■ Artikel
Die Finanzverwaltung verlangt für Berichtigungen i. S. d. § 14c Abs. 1 S. 2 UStG teilweise, dass der Leistende dem Leistungsempfänger den Steuerbetrag zurückgezahlt hat, vgl. Abschn. 14c.1 Abs. 5 S. 4 UStAE. Die Frage, ob dies rechtens ist, hat der BFH leider offengelassen. Er wird jedoch bald wieder Gelegenheit haben, sich dazu zu äußern. Das FG Münster (5 K 412/13 U) hat sich in einer aktuellen Entscheidung gegen dieses Erfordernis ausgesprochen. Gegen das Urteil ist ein Revisionsverfahren beim BFH anhängig (XI R 28/16).

■ Bereitgestelltes Material
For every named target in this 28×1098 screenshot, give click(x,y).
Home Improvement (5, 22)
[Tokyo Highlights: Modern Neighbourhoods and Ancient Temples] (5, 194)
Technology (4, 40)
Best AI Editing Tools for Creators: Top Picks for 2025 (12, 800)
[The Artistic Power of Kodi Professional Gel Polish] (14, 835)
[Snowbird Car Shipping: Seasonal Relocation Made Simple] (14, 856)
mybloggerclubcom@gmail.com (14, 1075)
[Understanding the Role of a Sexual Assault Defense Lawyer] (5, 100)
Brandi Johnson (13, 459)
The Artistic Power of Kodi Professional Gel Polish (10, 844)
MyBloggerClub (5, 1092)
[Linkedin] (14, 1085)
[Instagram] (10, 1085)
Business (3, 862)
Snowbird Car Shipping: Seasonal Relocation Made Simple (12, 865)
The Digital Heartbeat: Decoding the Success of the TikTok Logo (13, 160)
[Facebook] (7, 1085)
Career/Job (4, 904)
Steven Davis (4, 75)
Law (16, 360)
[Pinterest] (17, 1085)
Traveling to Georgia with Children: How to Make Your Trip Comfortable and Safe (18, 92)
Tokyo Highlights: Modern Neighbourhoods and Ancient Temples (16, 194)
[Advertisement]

■ Deine Aufgaben
- 1) Gib aus dem Artikel über die Berichtigung nach § 14c UStG den Teil wortgetreu wieder, der mit "Die Finanzverwaltung verlangt" anfängt und bis "(XI R 28/16)." geht.
- 2) Unter welchem Aktenzeichen ist laut dem Artikel über die Berichtigung nach § 14c UStG die Revision beim BFH anhängig?
- 3) Schreib den Artikel über die Berichtigung nach § 14c UStG nach seinem letzten Satz weiter.

■ Lösungen pro Aufgabe
- 1)
Die Finanzverwaltung verlangt für Berichtigungen i. S. d. § 14c Abs. 1 S. 2 UStG teilweise, dass der Leistende dem Leistungsempfänger den Steuerbetrag zurückgezahlt hat, vgl. Abschn. 14c.1 Abs. 5 S. 4 UStAE. Die Frage, ob dies rechtens ist, hat der BFH leider offengelassen. Er wird jedoch bald wieder Gelegenheit haben, sich dazu zu äußern. Das FG Münster (5 K 412/13 U) hat sich in einer aktuellen Entscheidung gegen dieses Erfordernis ausgesprochen. Gegen das Urteil ist ein Revisionsverfahren beim BFH anhängig (XI R 28/16).

- 2) XI R 28/16

- 3)
Ob der Normzweck des § 14c UStG eine Rückwirkung verbietet, erscheint fraglich. Der Neutralitätsgrundsatz könnte genau das Gegenteil fordern: Dem Leistungsempfänger steht bereits anfänglich kein Vorsteuerabzug aus diesen Rechnungen zu, und es drohen ihm Nachzahlungszinsen gem. § 233a AO. Wenn der Vorsteuerabzug aber bereits anfänglich rechtswidrig ist, erscheint es systematisch überzeugender, die Berichtigung zurückwirken zu lassen. Diese Frage wird aber wohl eines Tages der EuGH klären müssen.

Ansprechpartner:

Thomas Streit, LL.M. Eur.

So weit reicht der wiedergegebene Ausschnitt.